That Reminds Me is the story of a young child growing into adulthood while negotiating the impossibly difficult circumstances of émigré life compounded by foster care, poverty, racism and varieties of cultural difference. Derek Owusu tell this story with extraordinary insight and emotional subtlety, almost inventing a new literary form as he takes you into this child/man's experience on an intimate, nearly cellular level. To call it moving is an understatement." —Mary Gaitskill
Owusu is writer of jaw-dropping talent and That Reminds Me will break over you like a storm, seething with wonder, wisdom, lightning, terrors and so much heartbreaking beauty. Simply glorious.” —Junot Díaz
“A dreamy, impressionistic offering of reassembled fragments of memories emerging through the misty beauty of a deliciously individualistic poetic sensibility with flashes of Twi and UK London Ebonics to further remind us of what has been missing from British poetry . . . I can't tell you how impressed I was and how much I enjoyed reading this stunning book.” —Bernardine Evaristo
“That Reminds Me is a profoundly moving book about Black bodies and identity, and about God, sex, family, art, love, and madness. It is somehow both tender and unflinching, and the prose has both the lyricism of verse and the direct simplicity of overheard speech. Derek Owusu has made a vital contribution to our culture, and it should be widely read.” —Sarah Perry
“When writing is this honest, it soars. I think that this is why the words in this collection fly around you and settle, as they have. What an incredible use of language and truth.” —Yrsa Daley-Ward
“Honest, insightful, and woven together in a narrative that will undoubtedly change lives.” —DeRay Mckesson
“These are words that come from the heart, the lived life and owned observations. Powerful and moving. Social realism at its best.” —Alex Wheatle
“That Reminds Me reads like an open wound. The prose runs like a pulse, builds like the beat of some lowercase drum. Honest and beautiful.” —Guy Gunaratne
“A fast-paced, dense, poetic, original, and bewitching story by an important new writer. That Reminds Me will long be remembered by readers.” —Alain Mabanckou
“A magnificent achievement.” —Paul Gilroy
“A singular achievement.” —Michael Donkor, The Guardian
04/01/2023
DEBUT Coming from Ghana to London as a small boy, K, the narrator of this short novel, does not have the best start in life, as he's sent from his parents' home into foster care and then out again. Returning home, he is welcomed with familiar foods and Ghanaian music into a community of aunts and uncles. But K's happy homecoming is short-lived. His life isn't much improved at home with a father who is alternately absent or abusive and a mother who turns a blind eye. A baby brother brightens things up for a short while. But the punishing cycle of poverty and racism take their toll on K and his brother. In the end, one experiences mental illness while the other falls into petty crime. VERDICT Published earlier in the UK, Owusu's slight novel was awarded the 2020 Desmond Elliott Prize for debut fiction. Short chapters, some merely a paragraph in length, propel the narrative. Don't be fooled by its slight size, however; this poetic story packs a big emotional punch and will engage a range of readers.—Barbara Love
★ 2023-03-28
A young London man navigates depression in this hypnotic book.

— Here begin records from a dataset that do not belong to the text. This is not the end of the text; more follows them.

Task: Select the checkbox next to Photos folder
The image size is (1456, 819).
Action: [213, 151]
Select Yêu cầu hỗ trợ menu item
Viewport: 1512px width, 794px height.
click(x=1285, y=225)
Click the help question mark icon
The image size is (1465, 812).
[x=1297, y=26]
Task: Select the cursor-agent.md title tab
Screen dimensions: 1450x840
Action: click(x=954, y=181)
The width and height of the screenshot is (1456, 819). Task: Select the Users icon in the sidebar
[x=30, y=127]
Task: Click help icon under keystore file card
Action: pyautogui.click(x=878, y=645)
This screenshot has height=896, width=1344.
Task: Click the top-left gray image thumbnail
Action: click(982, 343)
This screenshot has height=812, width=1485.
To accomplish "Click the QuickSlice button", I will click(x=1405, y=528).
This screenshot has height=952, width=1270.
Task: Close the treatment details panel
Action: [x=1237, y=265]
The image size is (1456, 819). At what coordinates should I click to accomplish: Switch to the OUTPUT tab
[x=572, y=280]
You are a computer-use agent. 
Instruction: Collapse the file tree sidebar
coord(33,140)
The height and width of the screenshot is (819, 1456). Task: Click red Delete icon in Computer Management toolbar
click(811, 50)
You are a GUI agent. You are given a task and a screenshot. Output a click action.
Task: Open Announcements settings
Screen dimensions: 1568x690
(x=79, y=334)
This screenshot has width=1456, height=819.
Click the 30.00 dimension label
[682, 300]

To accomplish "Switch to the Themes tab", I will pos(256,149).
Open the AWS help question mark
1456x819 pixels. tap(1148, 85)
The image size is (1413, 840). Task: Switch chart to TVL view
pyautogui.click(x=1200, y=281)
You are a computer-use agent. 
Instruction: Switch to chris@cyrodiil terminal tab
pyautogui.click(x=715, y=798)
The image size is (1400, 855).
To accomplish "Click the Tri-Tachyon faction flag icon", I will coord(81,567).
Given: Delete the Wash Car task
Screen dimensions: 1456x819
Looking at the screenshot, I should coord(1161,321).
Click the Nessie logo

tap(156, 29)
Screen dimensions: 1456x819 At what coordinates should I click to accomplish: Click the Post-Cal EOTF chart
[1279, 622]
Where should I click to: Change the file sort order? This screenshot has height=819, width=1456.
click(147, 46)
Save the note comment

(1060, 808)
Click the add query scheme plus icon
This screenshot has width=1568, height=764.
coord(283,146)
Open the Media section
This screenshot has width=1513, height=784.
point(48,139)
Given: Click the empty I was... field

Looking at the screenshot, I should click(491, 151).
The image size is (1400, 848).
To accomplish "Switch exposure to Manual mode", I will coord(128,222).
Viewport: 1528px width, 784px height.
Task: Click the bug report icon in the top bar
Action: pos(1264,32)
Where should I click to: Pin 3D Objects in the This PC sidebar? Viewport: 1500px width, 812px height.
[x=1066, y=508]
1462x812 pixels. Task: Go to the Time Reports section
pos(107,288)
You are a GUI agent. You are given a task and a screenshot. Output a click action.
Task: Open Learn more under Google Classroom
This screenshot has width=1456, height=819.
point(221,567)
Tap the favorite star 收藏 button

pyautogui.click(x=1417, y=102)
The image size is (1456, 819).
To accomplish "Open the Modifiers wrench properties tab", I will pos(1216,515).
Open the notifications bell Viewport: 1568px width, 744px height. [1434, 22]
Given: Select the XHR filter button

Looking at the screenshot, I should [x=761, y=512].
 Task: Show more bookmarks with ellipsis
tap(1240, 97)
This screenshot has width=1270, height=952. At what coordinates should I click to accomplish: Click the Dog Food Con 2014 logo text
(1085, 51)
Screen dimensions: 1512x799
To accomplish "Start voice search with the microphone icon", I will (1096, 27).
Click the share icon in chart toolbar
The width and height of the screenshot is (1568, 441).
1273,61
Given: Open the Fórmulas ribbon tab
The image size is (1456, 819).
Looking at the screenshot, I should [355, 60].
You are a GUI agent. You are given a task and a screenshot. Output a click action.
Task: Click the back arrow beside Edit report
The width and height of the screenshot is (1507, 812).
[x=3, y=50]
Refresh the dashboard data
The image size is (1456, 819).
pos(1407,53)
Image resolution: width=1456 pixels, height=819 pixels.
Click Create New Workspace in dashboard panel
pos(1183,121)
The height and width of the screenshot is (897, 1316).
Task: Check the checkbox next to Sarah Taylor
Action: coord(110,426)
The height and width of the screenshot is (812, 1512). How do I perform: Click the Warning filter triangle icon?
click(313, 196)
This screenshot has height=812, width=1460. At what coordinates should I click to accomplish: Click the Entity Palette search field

There’s a life packed inside the pages of this slim novel. One of Owusu’s most impressive achievements here is creating the space of a much larger life—both for the novel’s narrator, K, and for K’s family—through elliptical references. The prose is often stunning: “So now I breathe British air with airs akin to royal heirs—my mum thought she was making a dark life fair.” The first half is told in short vignettes, each a page or less, and even in the second half, the chapters remain brief. K spends several early years in a foster home before reconnecting with his parents. His observations balance quotidian details—like the way he watched movies on TV in his youth—with more wrenching evocations of the crueler parts of childhood. At one point, for example, a friend of K’s comes to visit and is struck by his family’s poverty. “When we bickered in school, my living conditions were his weapon of choice,” Owusu writes. K's family ties to Ghana are a constant; a reference to “suitcases longing for their promised flight to Ghana” makes for another powerful image. As he grows older, K deals with depression; a stint in therapy ends when his therapist asks him, “Who taught you to hate yourself, K?” Even as Owusu writes about unsettling experiences, like the way K gains weight from taking medication for his mental health, his prose remains deft: “We call it uncle belly. I call it antidepressants causing more problems than solving.” By novel’s end, the reader is left feeling as though they’ve experienced another person’s life, both the ecstatic heights and harrowing depths.
Owusu reckons movingly with complex personal and familial dynamics.